**Text under study:**

Nursing home, state settle discharge death suit

$50,000 `ridiculous,' says patient's kin

January 19, 2000|By Walter F. Roche Jr. | Walter F. Roche Jr.,SUN STAFF

A Parkville nursing home has agreed to pay $50,000 to settle charges brought by the state Attorney General alleging that its workers failed to follow proper procedures in discharging a critically ill patient who died eight days later.

The settlement announced yesterday stems from the case of Elsie Wagner, who was a patient at the 147-bed Cromwell Center at 8710 Emge Road from Nov. 30, 1995, until her discharge on Oct. 9, 1998. Released from Cromwell with critically low levels of sodium, Wagner died Oct. 16.

Gloria Cruz, Wagner's granddaughter, who testified before a congressional committee last year about the case, called the settlement "ridiculous."

"The nursing home is responsible for its employees," said Cruz. "For them to pay $50,000 is like me handing someone a dollar. How could they [the attorney general's office] do this?"

The nursing home, part of the Pennsylvania-based Genesis ElderCare chain, will pay the $50,000 fee in return for the state's agreement to drop any further civil or criminal action related to the patient's discharge.

The agreement will not affect the criminal charges against two former Cromwell employees, who were indicted last year on charges of reckless endangerment and neglect. The criminal cases are pending and are expected to go to trial in Towson in the spring.

In a statement, the nursing home's parent company denied that "any action of its employees" violated state law.

Carolyn McElroy, the assistant attorney general in charge of the case, said the settlement was "fair and appropriate."

McElroy said the case was the first to be brought by the state under a five-year-old law passed by the General Assembly after a patient was improperly released from a nursing home in the southern part of the state. She said the maximum fine for each violation under the statute is $10,000.

In a statement issued with the settlement agreement, Attorney General J. Joseph Curran Jr. said: "It is extremely important for people to know that someone is looking out for their loved ones."

**What you will do:**
1. Answer these questions from the article on the nursing home settlement:
(a) At which nursing home was Elsie Wagner a patient?
(b) On what charges were the two former employees indicted?
(c) What is the maximum fine for each violation under the statute?
2. Write the next part of the article on the nursing home settlement, beginning after its final sentence.

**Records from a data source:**
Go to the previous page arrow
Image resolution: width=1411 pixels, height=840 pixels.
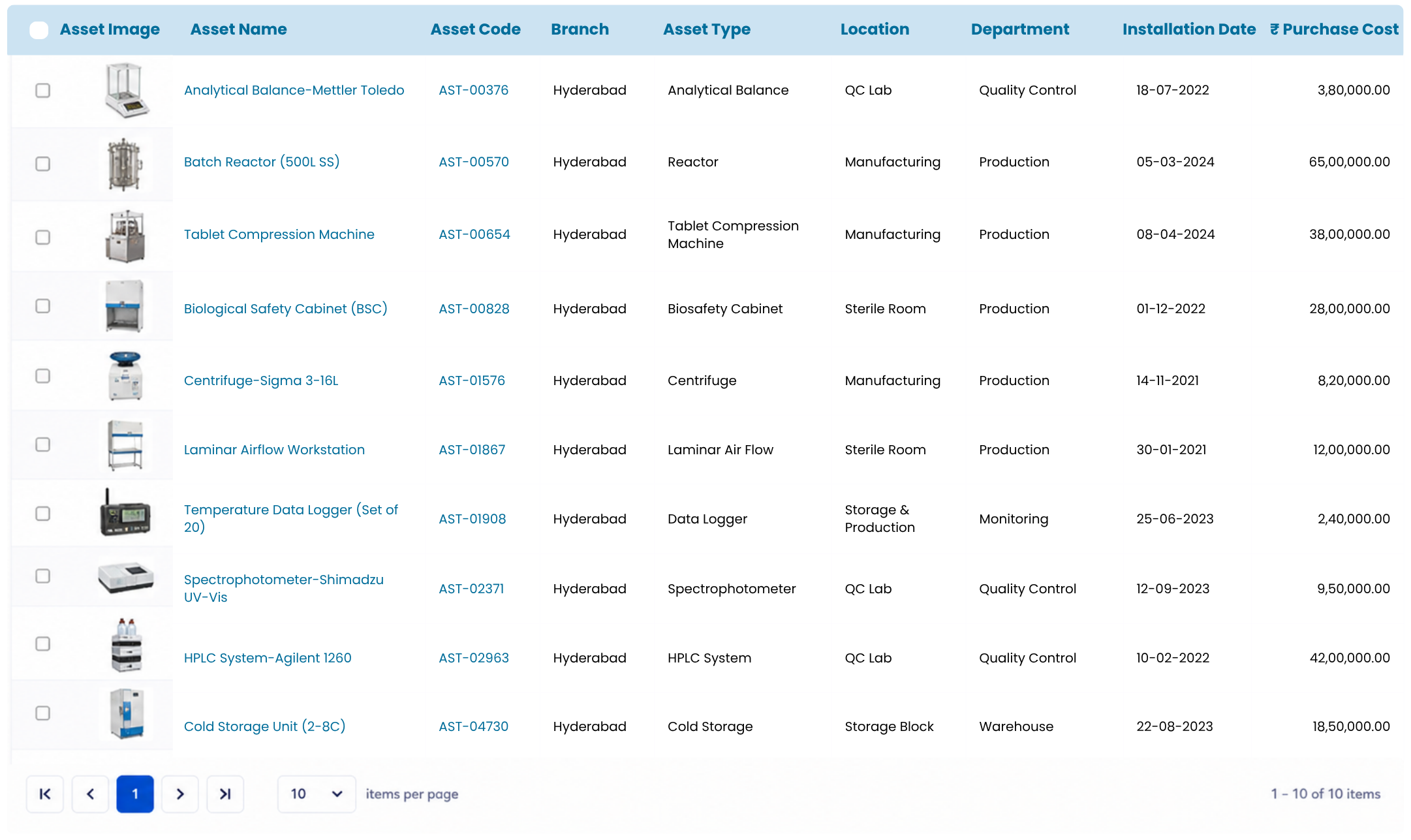click(x=90, y=794)
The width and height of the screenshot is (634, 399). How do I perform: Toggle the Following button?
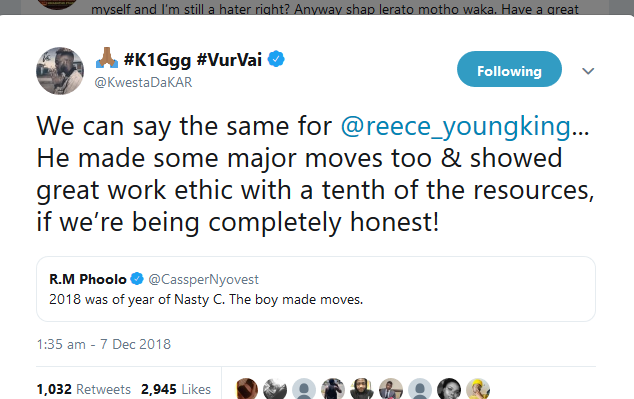pyautogui.click(x=509, y=69)
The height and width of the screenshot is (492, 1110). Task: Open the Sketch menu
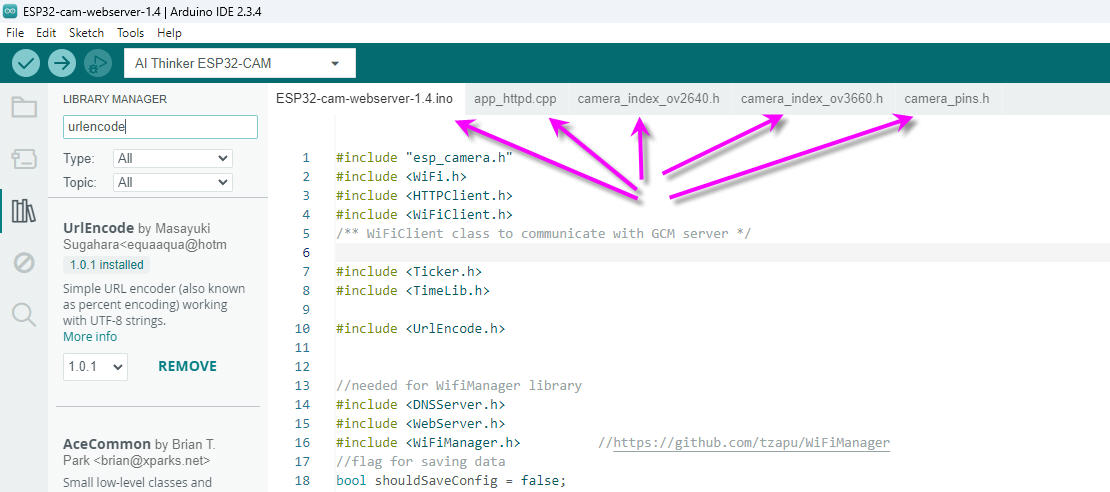pos(86,32)
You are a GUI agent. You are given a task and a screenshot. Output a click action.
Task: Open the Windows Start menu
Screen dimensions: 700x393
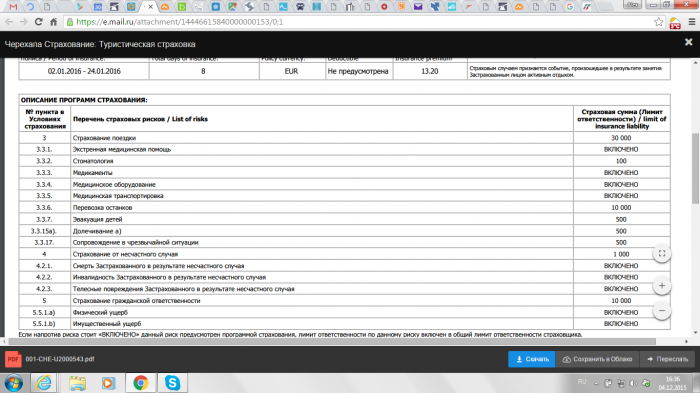point(13,383)

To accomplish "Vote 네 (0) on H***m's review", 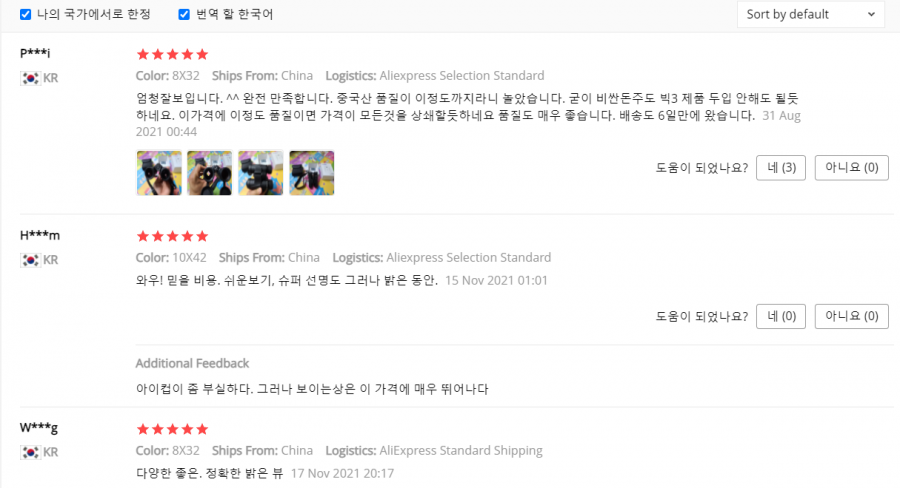I will tap(781, 316).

**Expected responses:**
1.
(a) The Cromwell Center, at 8710 Emge Road.
(b) Reckless endangerment and neglect.
(c) $10,000.

2.
Wagner's release from Cromwell came after her family had arranged to move her to Delaware where she would be closer to relatives, including Cruz.

According to the seven-page settlement agreement, the state charged that the nursing home failed to follow the discharge procedures required under state law, including recording critical test results and passing those test results on to the facility where the patient was being transferred.

The information not transmitted to the family or the Delaware facility included "panic level" blood test results which showed Wagner's sodium levels were critically low. Other information not sent out to the family included the fact that Wagner was experiencing significant chest congestion and that the patient had recently fractured her arm, "leaving her with persistent pain."

In a company statement, Genesis spokeswoman Lisa Salaman said, "The center chose to settle unfounded claims brought by the Attorney General's office, without admitting any such violation, to eliminate the diversion of time and resources from providing care and supporting former center employees who were unjustly charged in this case."

The two former employees, Wesley E. Street, former administrator, and Robin L. Kelly, a nurse, were charged with reckless endangerment and neglect in an indictment announced Nov. 3. The two are no longer employed at Cromwell.

Genesis has promised to help defend the two former employees.